Let $R$ be the region enclosed by $x^2+4y^2\geq 1$ and $x^2+y^2\leq 1$. Then the value of $\int \int_R |xy|dx dy$

Question

Let $R$ be the region enclosed by $x^2+4y^2\geq 1$ and $x^2+y^2\leq 1$. Then the value of $$\int \int_R |xy|dx dy$$ is _________

My attempt

I am getting $5/24$. But answer given is $.375$ Where is my mistake? Is there any short cut to solve this question?

Answer 1

Because the integrand is $|xy|$, I would just calculate the region in the first quadrant then multiply by $4$.

$4\int_0^1 \int_{\frac{1}{2}{\sqrt{1-x^2}}}^{\sqrt{1-x^2}} |xy| \; dy \;dx=4\int_0^1 \frac{x}{2} y^2 \bigg\rvert_{\frac{1}{2}{\sqrt{1-x^2}}}^{\sqrt{1-x^2}} \;dx=\frac{3}{2}\int_0^1 x-x^3 \;dx =\frac{3}{2}\cdot\frac{1}{4}=\boxed{\frac{3}{8}}$

Answer 2

The last step in your computation of part A has an error.

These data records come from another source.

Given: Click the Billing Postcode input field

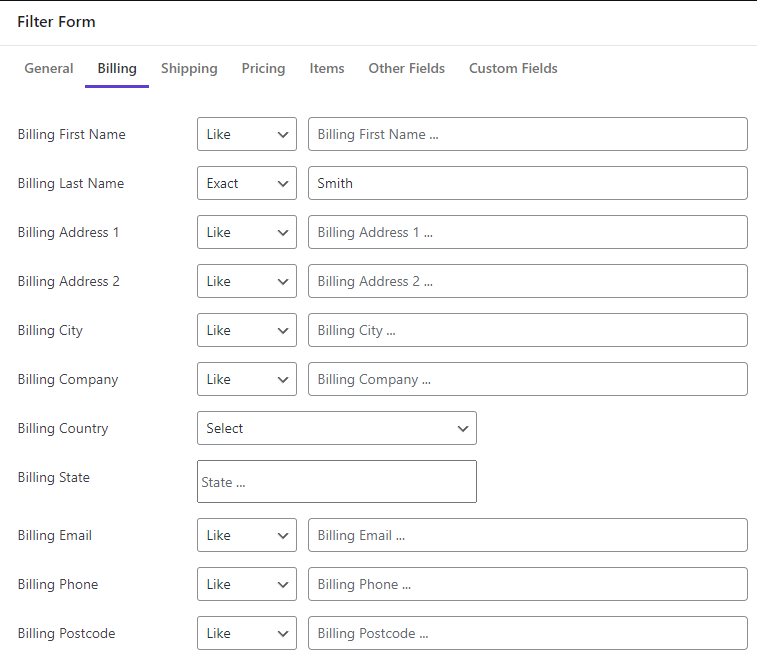Looking at the screenshot, I should coord(528,633).
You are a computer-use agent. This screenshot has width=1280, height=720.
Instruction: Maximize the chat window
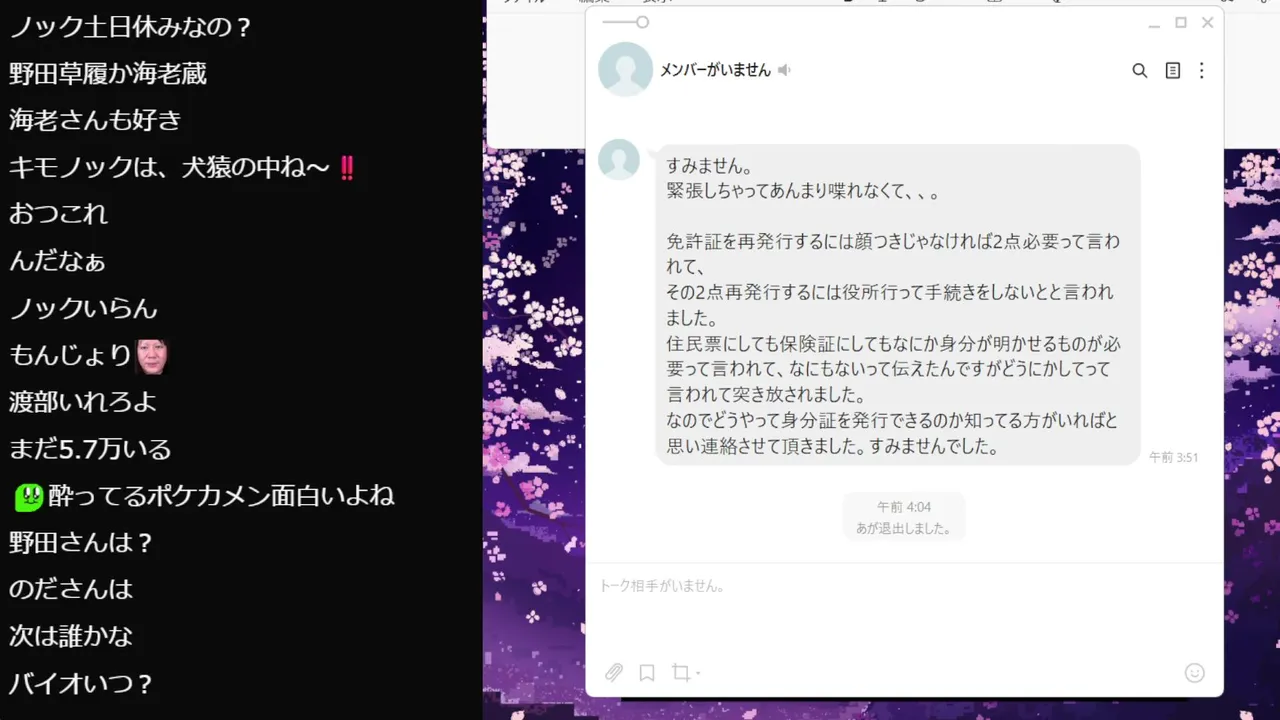1181,23
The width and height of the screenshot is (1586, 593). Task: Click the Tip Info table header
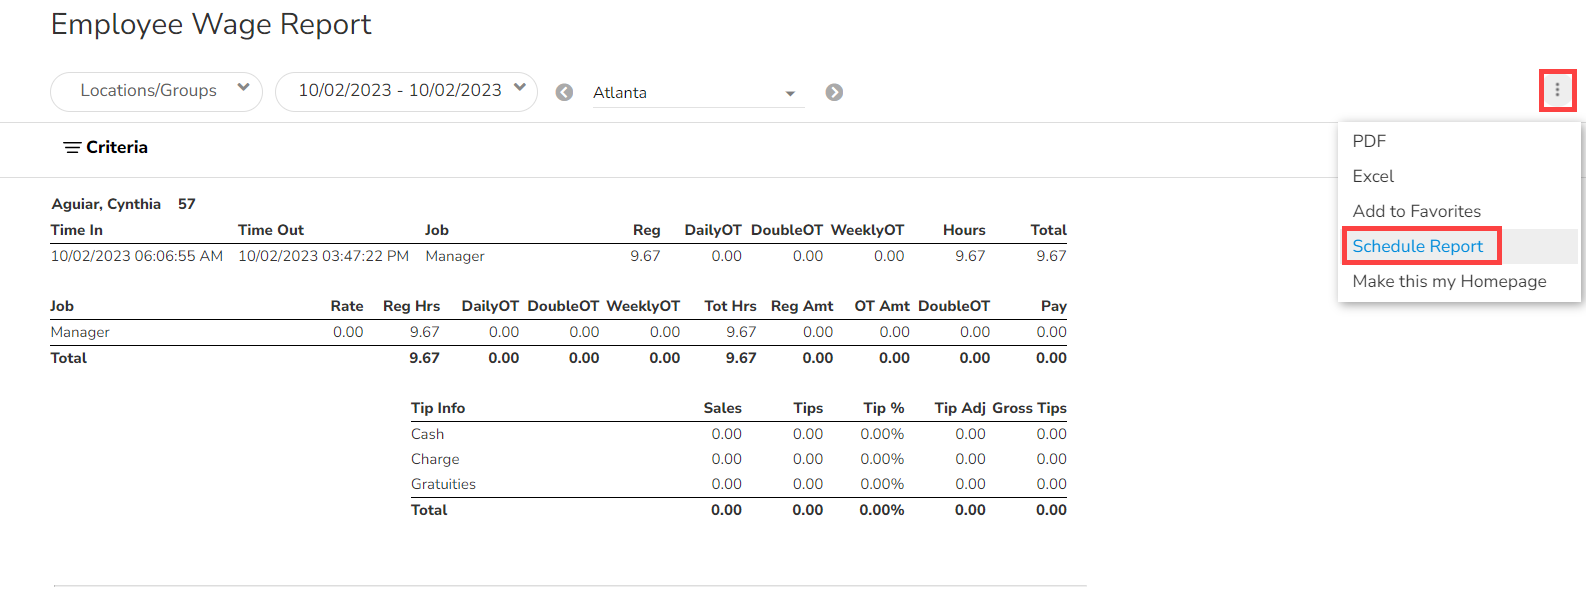pos(438,408)
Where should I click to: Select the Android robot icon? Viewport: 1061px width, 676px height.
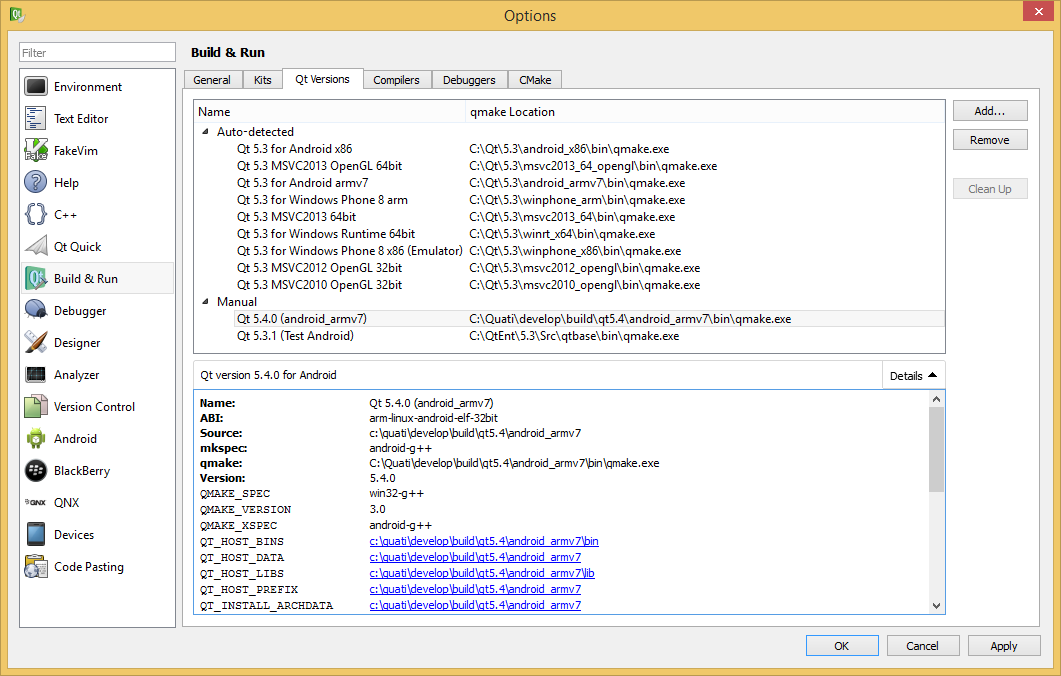(x=36, y=439)
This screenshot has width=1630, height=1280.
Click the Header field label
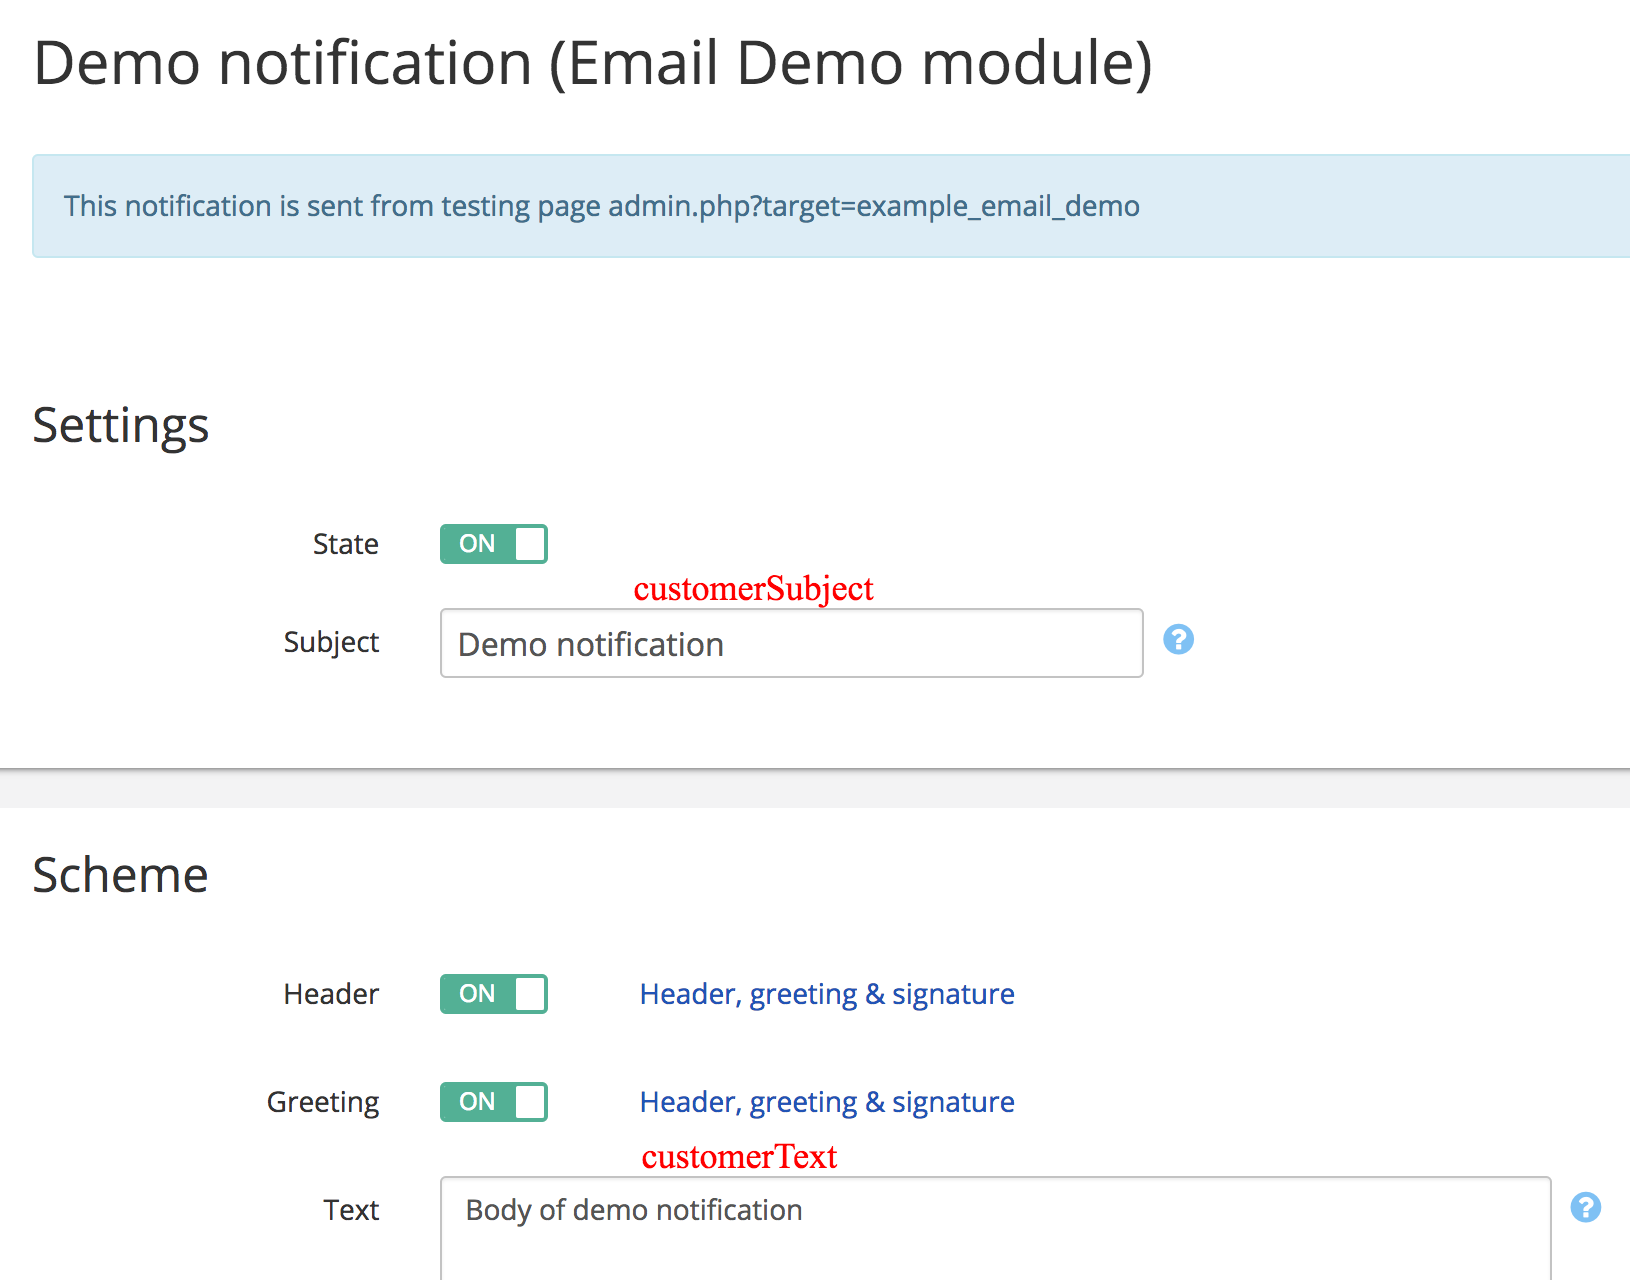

The integrand is $x(-\tfrac34+\tfrac34 x^2)$, which you incorrectly simplified to $-\tfrac34x +\tfrac34x^2$.

I haven't looked any further than that, so you should carefully check part B as well.

Answer 3

You can also consider converting to polar coordinates:

$$x^2+y^2=1\implies r^2=1\implies r=1$$

$$x^2+4y^2=1\implies r^2(1+3\sin^2\theta)=1\implies r=\frac1{\sqrt{1+3\sin^2\theta}}$$

Then

$$\begin{align*} \iint_R|xy|\,\mathrm dx\,\mathrm dy&=\int_0^{2\pi}\int_{\frac1{\sqrt{1+3\sin^2\theta}}}^1|r^2\cos\theta\sin\theta|r\,\mathrm dr\,\mathrm d\theta\\[1ex] &=\int_0^{2\pi}\int_{\frac1{\sqrt{1+3\sin^2\theta}}}^1r^3|\cos\theta\sin\theta|\,\mathrm dr\,\mathrm d\theta\\[1ex] &=\frac14\int_0^{2\pi}|\cos\theta\sin\theta|\left(1-\frac1{(1+3\sin^2\theta)^2}\right)\,\mathrm d\theta \end{align*}$$

We have $\cos\theta\sin\theta>0$ for $\theta\in\left(0,\frac\pi2\right)\cup\left(\pi,\frac{3\pi}2\right)$, and negative for $\theta\in\left(\frac\pi2,\pi\right)\cup\left(\frac{3\pi}2,2\pi\right)$.

Rewrite the integrand as

$$\cos\theta\sin\theta\frac{(1+3\sin^2\theta)^2-1}{(1+3\sin^2\theta)^2}=\frac{6\sin^3\theta+9\sin^5\theta}{(1+3\sin^2\theta)^2}\cos\theta$$

The integral over $\left(0,\frac\pi2\right)$ is

$$\frac14\int_0^{\frac\pi2}\frac{6\sin^3\theta+9\sin^5\theta}{(1+3\sin^2\theta)^2}\cos\theta\,\mathrm d\theta=\frac14\int_0^1\frac{9s^5+6s^3}{(1+3s^2)^2}\,\mathrm ds=\frac3{32}$$

(where we substitute $s=\sin\theta$)

You would find the same value over the other intervals, so the integral has a total value of $4\times\frac3{32}=\frac38$.